Lay out everything from the line containing "Click the 100.00 bonus price" down to the end of the records below as a JSON list of strings, with one string per line and blank lines skipped. Leave the pictures out of your answer.

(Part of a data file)
↓
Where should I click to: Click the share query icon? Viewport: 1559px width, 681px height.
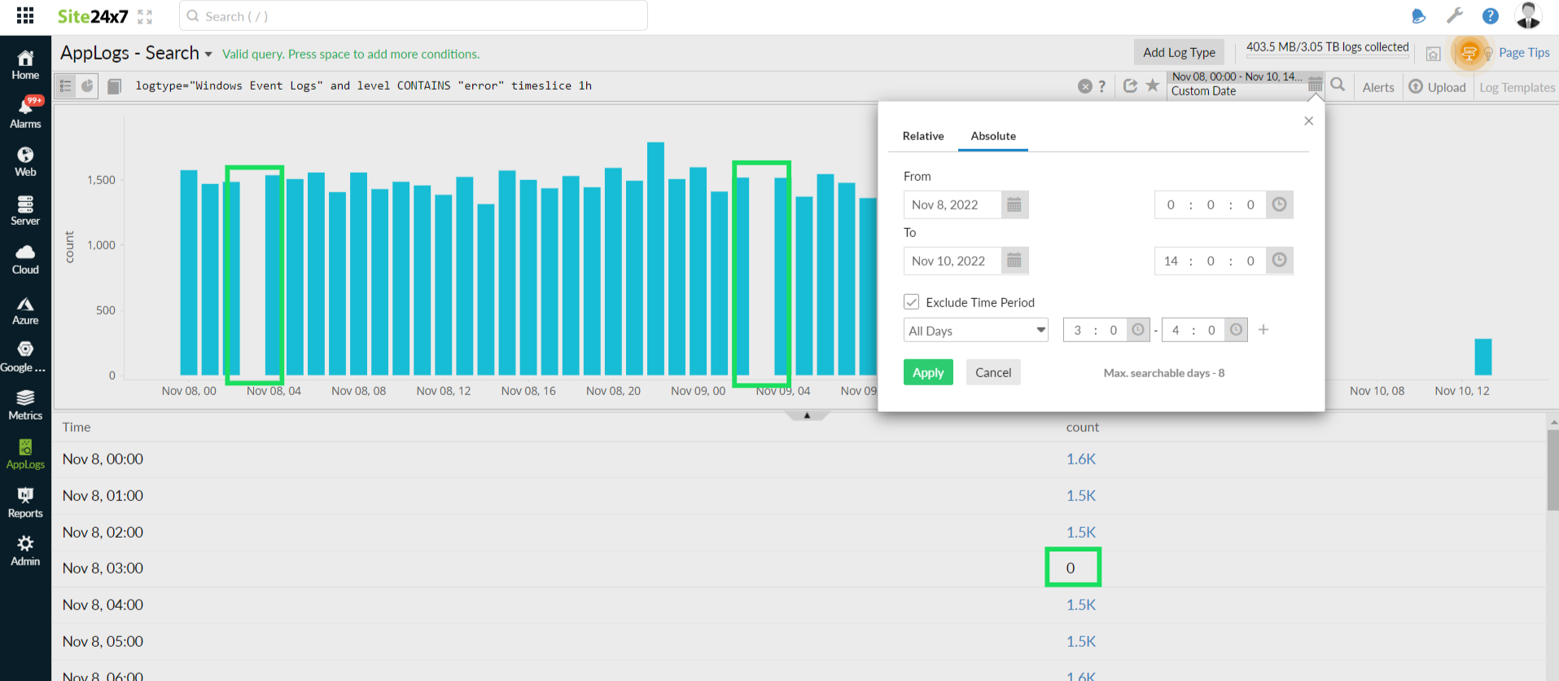[1130, 86]
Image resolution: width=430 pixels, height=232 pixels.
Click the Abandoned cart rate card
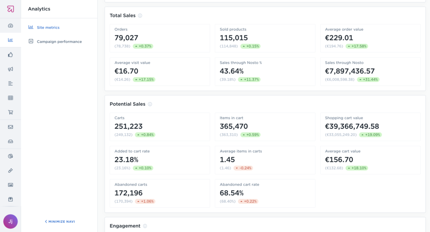tap(265, 193)
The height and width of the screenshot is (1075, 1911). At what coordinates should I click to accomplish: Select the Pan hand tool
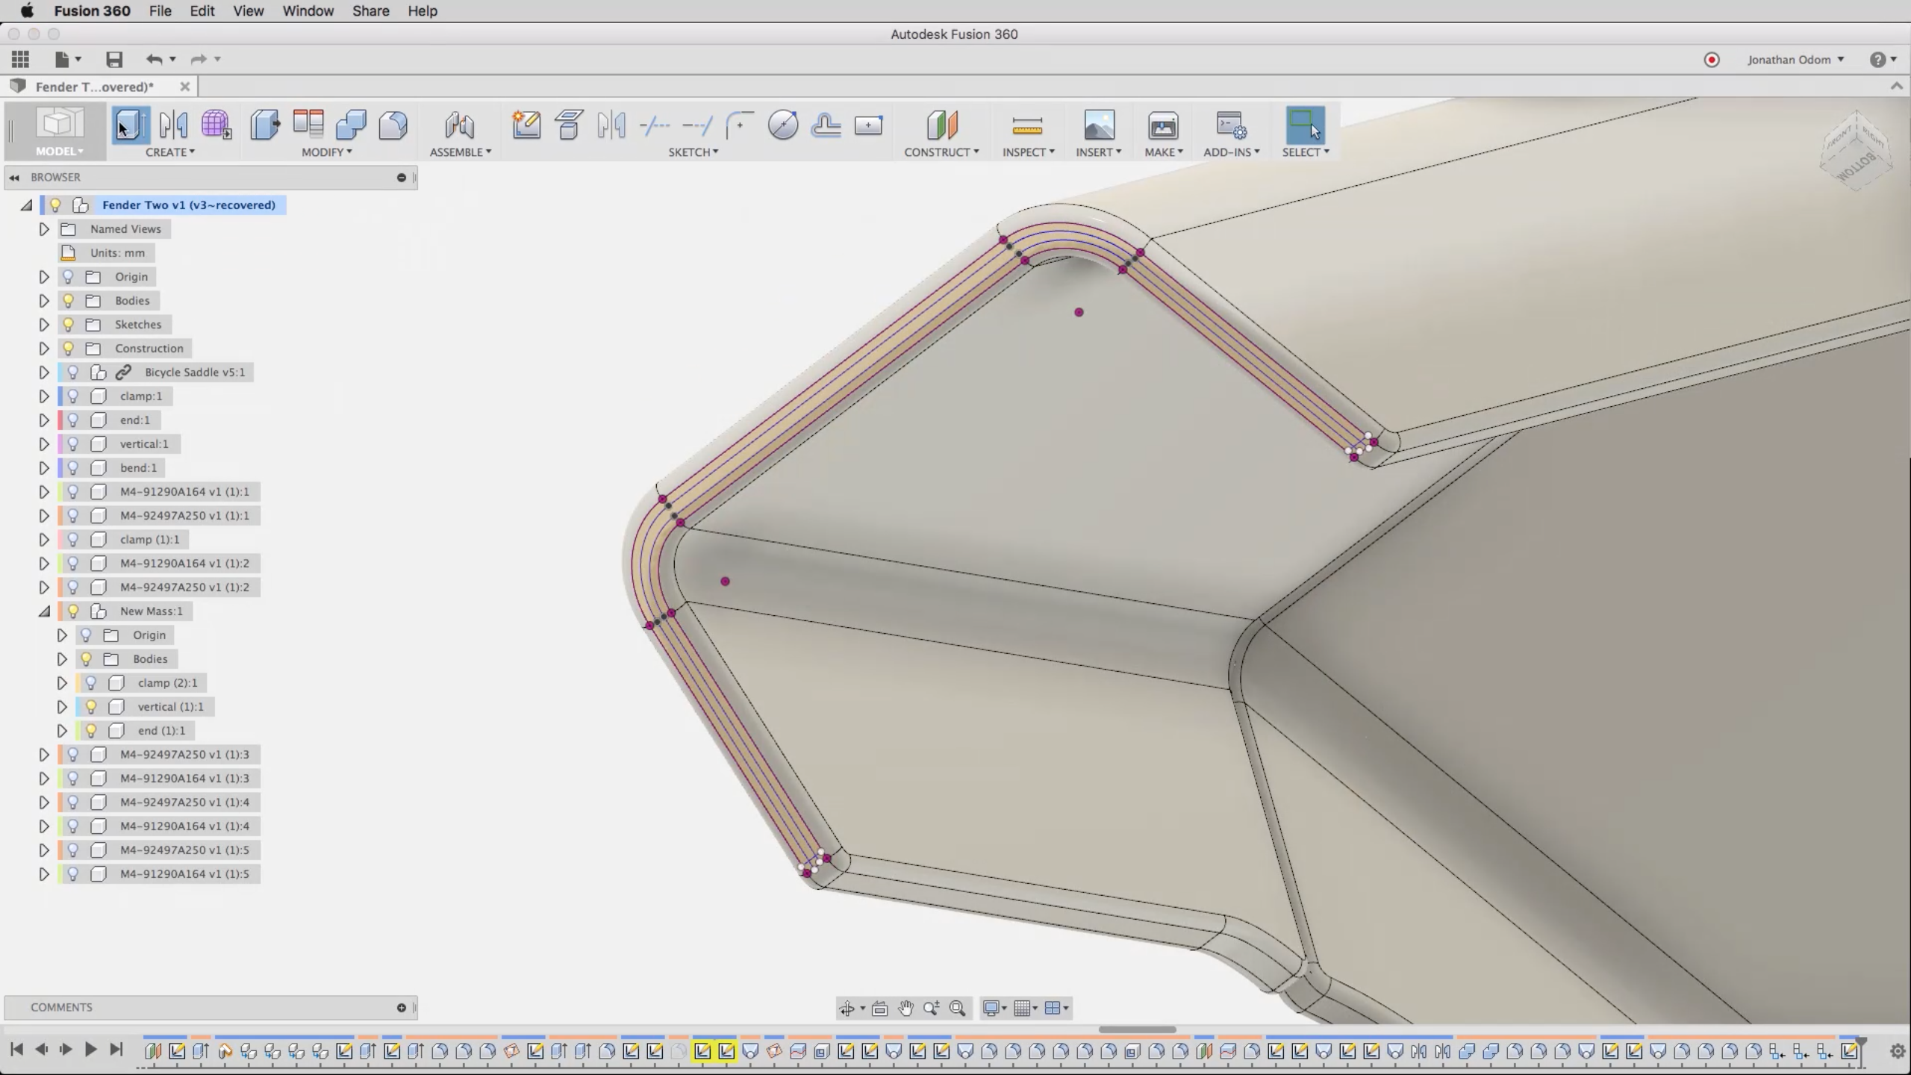tap(905, 1009)
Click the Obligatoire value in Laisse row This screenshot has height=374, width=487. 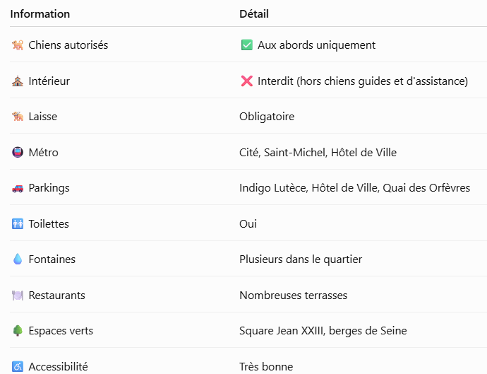[267, 117]
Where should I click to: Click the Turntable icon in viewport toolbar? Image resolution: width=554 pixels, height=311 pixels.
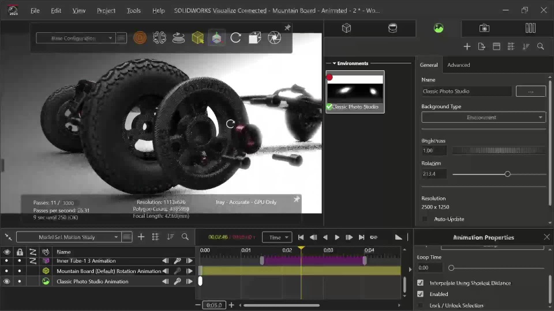pos(178,38)
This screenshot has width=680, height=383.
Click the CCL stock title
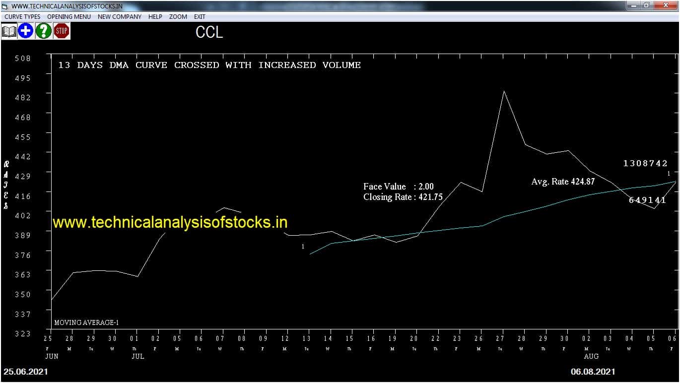pyautogui.click(x=209, y=32)
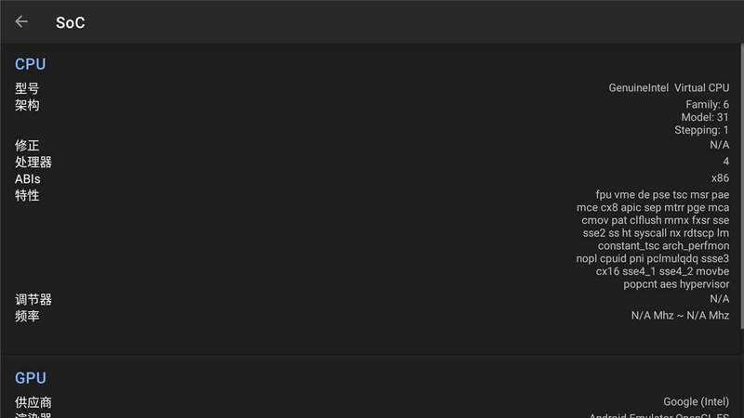Select GenuineIntel Virtual CPU value

(669, 87)
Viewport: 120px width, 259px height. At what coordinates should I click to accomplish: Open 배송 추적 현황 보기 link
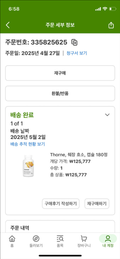tap(28, 144)
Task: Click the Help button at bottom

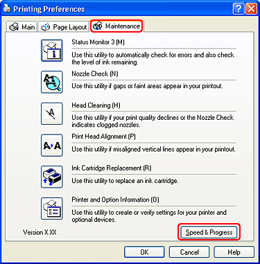Action: (234, 252)
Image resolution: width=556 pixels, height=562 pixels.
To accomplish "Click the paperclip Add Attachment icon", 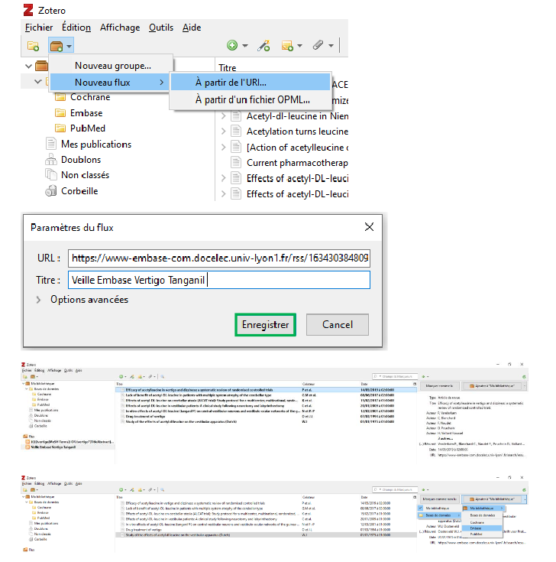I will coord(318,46).
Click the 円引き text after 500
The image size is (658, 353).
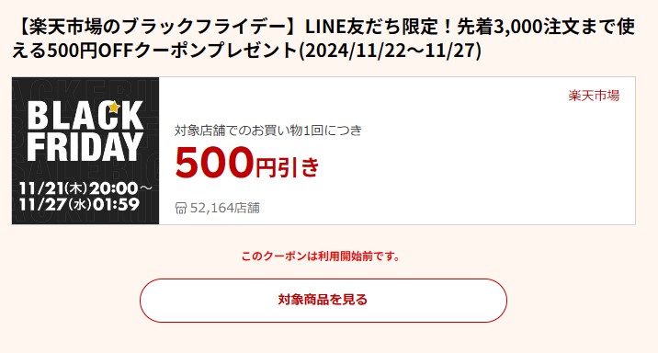[288, 167]
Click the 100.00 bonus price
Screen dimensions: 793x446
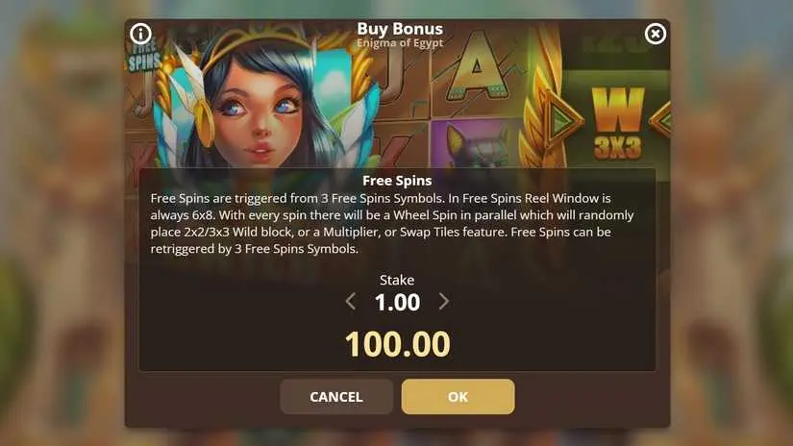click(x=398, y=344)
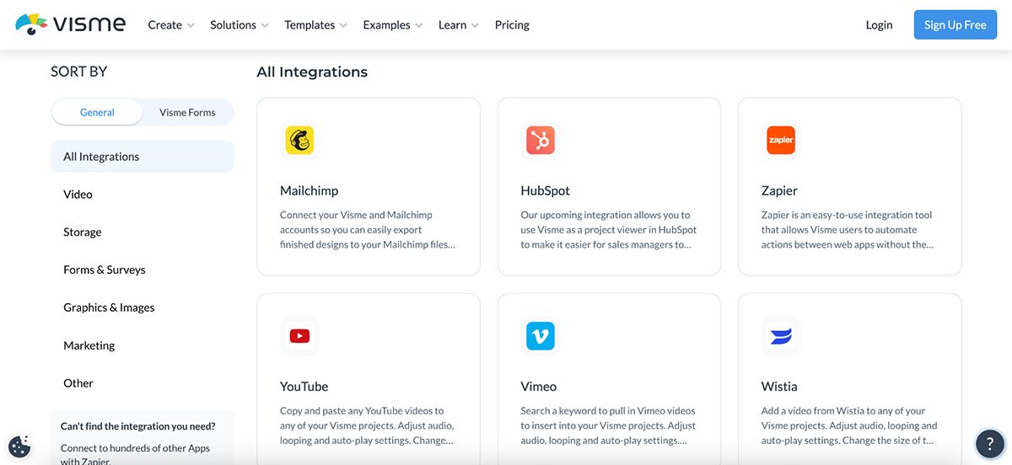The width and height of the screenshot is (1012, 465).
Task: Expand the Learn dropdown menu
Action: tap(458, 25)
↑
→ **WRITTEN RESPONSE**
[
  "Click the 100.00 bonus price",
  "Screen dimensions: 793x446",
  "click(x=398, y=344)",
  "The width and height of the screenshot is (1012, 465).",
  "Task: Expand the Learn dropdown menu",
  "Action: tap(458, 25)"
]